> [GIVEN DATA]
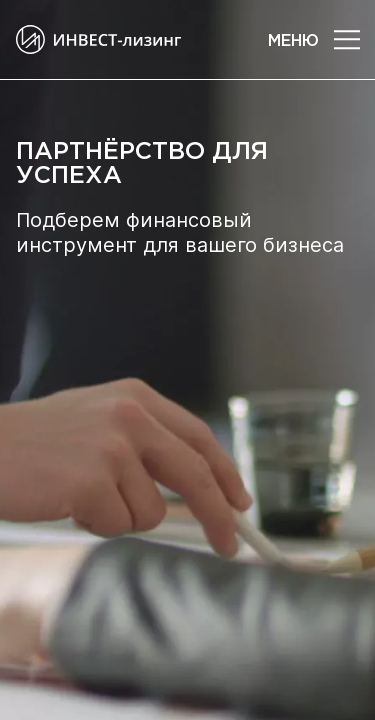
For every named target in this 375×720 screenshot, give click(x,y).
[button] (347, 40)
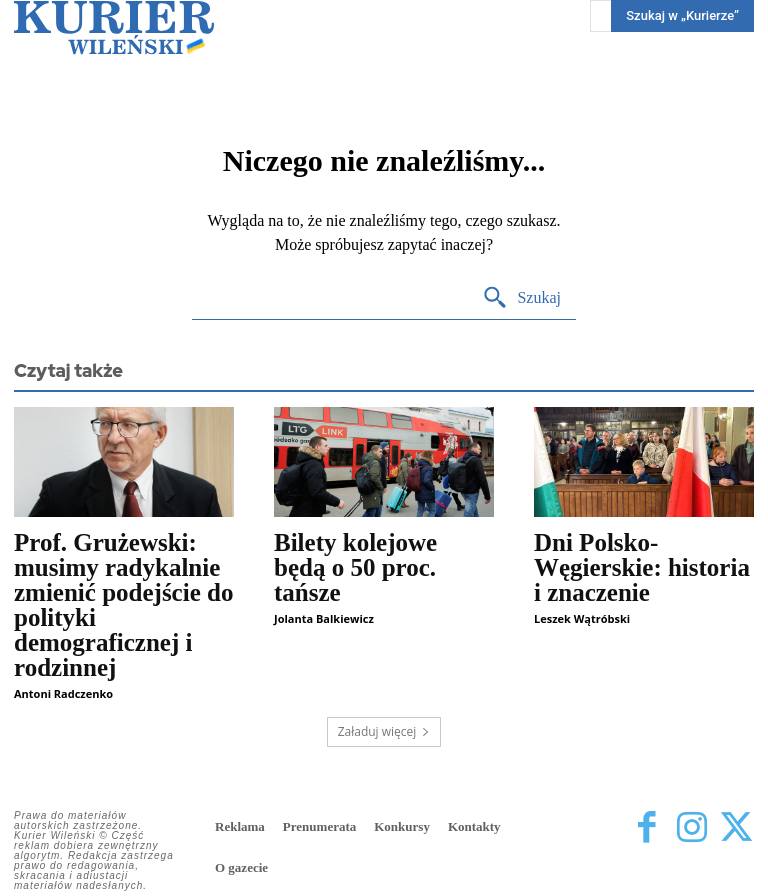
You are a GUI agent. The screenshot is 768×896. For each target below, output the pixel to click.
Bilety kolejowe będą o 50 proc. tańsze (355, 567)
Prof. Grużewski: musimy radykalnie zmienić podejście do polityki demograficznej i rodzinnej (123, 605)
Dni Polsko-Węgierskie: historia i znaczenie (642, 567)
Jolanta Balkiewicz (324, 618)
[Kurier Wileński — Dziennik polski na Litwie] (114, 27)
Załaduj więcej (384, 731)
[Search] (521, 298)
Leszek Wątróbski (582, 618)
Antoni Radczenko (63, 693)
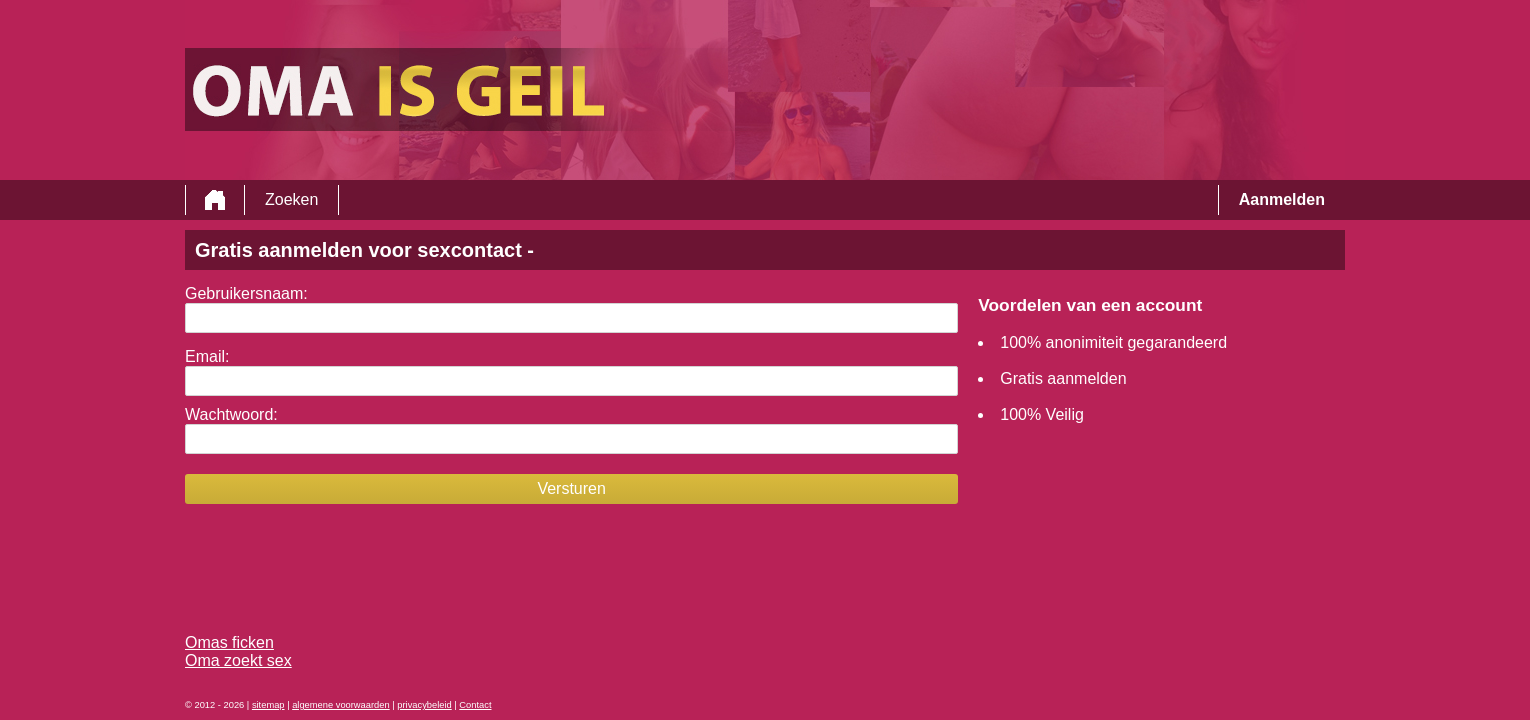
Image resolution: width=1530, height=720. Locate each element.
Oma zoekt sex (238, 660)
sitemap (268, 705)
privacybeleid (424, 705)
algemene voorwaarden (341, 705)
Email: (207, 356)
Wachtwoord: (231, 414)
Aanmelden (1282, 199)
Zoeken (291, 199)
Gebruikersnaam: (246, 293)
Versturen (571, 488)
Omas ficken (229, 642)
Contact (475, 705)
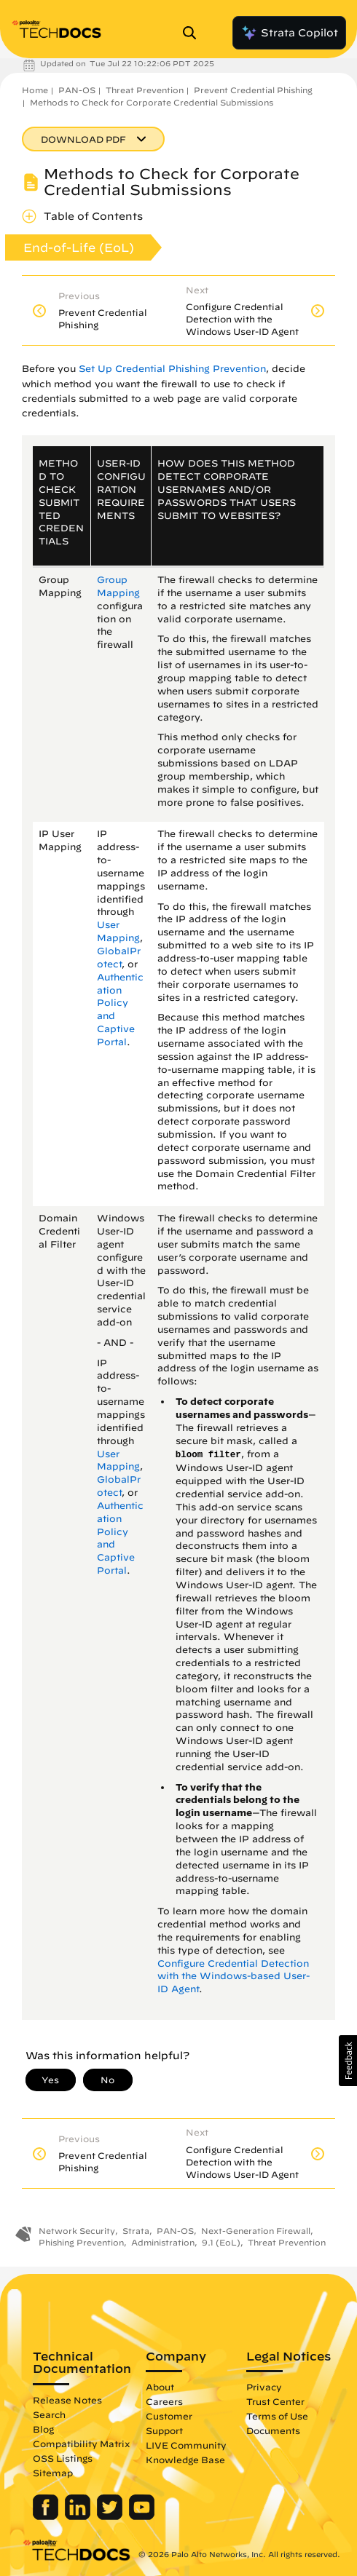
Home (35, 90)
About (160, 2387)
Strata (135, 2230)
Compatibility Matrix (81, 2443)
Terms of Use (277, 2416)
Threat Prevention (145, 90)
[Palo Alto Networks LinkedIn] (79, 2516)
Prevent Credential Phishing (253, 90)
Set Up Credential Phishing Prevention (172, 368)
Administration (163, 2242)
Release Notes (67, 2400)
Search (49, 2414)
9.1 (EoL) (221, 2242)
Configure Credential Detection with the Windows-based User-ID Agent (233, 1976)
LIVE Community (186, 2445)
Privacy (264, 2387)
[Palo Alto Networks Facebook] (47, 2516)
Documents (273, 2430)
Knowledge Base (185, 2459)
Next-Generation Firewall (255, 2230)
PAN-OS (76, 90)
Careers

> [SHORT PROBLEM]
Could you rescale the coordinates in the answers for the items between the line holding "Image resolution: width=1530, height=720." and the line holding "Gebruikersnaam: (246, 293)", inclusive, and give all those lines again, requests included? Multiply each coordinate by 2.05 and round it to a whole number, with halves going up.

> [COMPLETE ANSWER]
Image resolution: width=1530, height=720. Locate each element.
Oma zoekt sex (488, 1353)
sitemap (549, 1445)
privacybeleid (869, 1445)
algemene voorwaarden (699, 1445)
Email: (424, 730)
Wachtwoord: (474, 849)
Aanmelden (2628, 408)
Zoeken (597, 408)
Gebruikersnaam: (504, 601)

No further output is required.